With the line containing "Task: Open the All Categories dropdown" as the start and the line containing "Given: Open the post link chain icon" as the end, transcribe that span of the entries below exactly, including both.
(LISTED RECORDS Opens)
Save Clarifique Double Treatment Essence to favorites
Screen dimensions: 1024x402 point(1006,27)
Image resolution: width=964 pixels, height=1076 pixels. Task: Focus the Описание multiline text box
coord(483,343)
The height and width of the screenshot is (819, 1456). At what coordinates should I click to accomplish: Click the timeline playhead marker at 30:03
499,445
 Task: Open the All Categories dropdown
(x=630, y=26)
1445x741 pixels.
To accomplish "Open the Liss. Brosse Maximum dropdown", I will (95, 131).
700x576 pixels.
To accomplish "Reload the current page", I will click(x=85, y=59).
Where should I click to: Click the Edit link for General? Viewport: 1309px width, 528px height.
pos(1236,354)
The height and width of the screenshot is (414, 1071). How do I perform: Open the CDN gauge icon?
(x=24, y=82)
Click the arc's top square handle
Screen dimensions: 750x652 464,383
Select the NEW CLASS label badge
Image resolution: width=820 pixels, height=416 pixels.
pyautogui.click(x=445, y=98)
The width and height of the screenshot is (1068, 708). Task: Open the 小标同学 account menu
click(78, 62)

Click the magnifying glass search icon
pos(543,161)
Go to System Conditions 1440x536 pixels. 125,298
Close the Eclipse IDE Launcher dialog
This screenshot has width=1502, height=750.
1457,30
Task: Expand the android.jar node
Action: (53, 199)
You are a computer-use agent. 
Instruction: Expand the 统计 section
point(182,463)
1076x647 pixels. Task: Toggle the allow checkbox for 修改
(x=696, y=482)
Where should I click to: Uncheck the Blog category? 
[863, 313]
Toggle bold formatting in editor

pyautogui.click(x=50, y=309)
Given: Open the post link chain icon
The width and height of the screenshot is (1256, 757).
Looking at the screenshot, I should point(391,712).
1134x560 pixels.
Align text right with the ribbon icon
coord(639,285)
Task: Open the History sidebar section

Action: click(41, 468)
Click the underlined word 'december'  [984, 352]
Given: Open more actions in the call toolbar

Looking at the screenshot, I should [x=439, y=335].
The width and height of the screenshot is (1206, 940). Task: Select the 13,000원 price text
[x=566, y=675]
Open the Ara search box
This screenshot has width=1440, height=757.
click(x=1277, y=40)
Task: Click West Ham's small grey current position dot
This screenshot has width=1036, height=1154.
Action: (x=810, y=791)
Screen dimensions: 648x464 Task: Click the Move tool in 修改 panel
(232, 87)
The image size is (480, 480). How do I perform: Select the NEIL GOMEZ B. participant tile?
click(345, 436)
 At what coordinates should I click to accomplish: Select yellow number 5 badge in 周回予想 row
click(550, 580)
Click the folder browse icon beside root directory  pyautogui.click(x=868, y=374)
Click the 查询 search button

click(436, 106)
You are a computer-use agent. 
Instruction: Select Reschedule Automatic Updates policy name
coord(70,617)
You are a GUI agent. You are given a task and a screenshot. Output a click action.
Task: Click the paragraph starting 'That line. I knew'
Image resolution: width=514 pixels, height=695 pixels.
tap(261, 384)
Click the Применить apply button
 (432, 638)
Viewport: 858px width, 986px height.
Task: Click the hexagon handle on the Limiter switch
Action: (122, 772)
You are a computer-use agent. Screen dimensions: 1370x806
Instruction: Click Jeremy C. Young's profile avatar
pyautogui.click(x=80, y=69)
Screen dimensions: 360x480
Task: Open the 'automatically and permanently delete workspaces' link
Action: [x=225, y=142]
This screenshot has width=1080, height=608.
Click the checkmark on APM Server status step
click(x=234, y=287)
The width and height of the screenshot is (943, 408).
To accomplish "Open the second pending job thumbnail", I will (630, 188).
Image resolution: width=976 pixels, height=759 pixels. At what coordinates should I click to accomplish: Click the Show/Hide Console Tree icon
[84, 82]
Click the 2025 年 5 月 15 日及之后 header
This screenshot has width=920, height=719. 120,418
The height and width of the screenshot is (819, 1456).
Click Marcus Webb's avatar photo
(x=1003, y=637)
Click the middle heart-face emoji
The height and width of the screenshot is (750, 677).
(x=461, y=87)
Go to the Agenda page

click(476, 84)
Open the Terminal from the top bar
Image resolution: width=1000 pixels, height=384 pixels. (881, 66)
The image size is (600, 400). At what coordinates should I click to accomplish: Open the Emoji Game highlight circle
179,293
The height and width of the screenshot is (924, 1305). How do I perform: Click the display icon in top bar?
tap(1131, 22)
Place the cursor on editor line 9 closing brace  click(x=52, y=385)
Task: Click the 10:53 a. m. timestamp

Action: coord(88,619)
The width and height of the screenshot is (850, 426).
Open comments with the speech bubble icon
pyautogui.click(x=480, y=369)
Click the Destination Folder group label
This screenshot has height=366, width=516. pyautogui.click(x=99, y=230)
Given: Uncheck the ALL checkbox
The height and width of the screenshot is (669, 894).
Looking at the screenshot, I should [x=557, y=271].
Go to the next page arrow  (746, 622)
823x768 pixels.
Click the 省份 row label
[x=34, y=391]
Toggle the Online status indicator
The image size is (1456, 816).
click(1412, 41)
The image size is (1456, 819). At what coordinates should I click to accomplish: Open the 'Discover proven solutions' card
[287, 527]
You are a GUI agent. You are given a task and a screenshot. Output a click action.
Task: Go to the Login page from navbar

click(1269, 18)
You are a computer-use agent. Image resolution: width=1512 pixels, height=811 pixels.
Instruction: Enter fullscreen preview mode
(LISTED RECORDS Closes)
## FINAL ANSWER
 Task: Open the All Categories dropdown
(x=630, y=26)
1445x741 pixels.
To accomplish "Open the Liss. Brosse Maximum dropdown", I will (95, 131).
700x576 pixels.
To accomplish "Reload the current page", I will click(x=85, y=59).
Where should I click to: Click the Edit link for General? Viewport: 1309px width, 528px height.
pos(1236,354)
The height and width of the screenshot is (414, 1071). How do I perform: Open the CDN gauge icon?
(x=24, y=82)
Click the arc's top square handle
Screen dimensions: 750x652 464,383
Select the NEW CLASS label badge
Image resolution: width=820 pixels, height=416 pixels.
pyautogui.click(x=445, y=98)
The width and height of the screenshot is (1068, 708). Task: Open the 小标同学 account menu
click(78, 62)

Click the magnifying glass search icon
pos(543,161)
Go to System Conditions 1440x536 pixels. 125,298
Close the Eclipse IDE Launcher dialog
This screenshot has width=1502, height=750.
1457,30
Task: Expand the android.jar node
Action: (53, 199)
You are a computer-use agent. 
Instruction: Expand the 统计 section
point(182,463)
1076x647 pixels. Task: Toggle the allow checkbox for 修改
(x=696, y=482)
Where should I click to: Uncheck the Blog category? 
[863, 313]
Toggle bold formatting in editor

pyautogui.click(x=50, y=309)
Given: Open the post link chain icon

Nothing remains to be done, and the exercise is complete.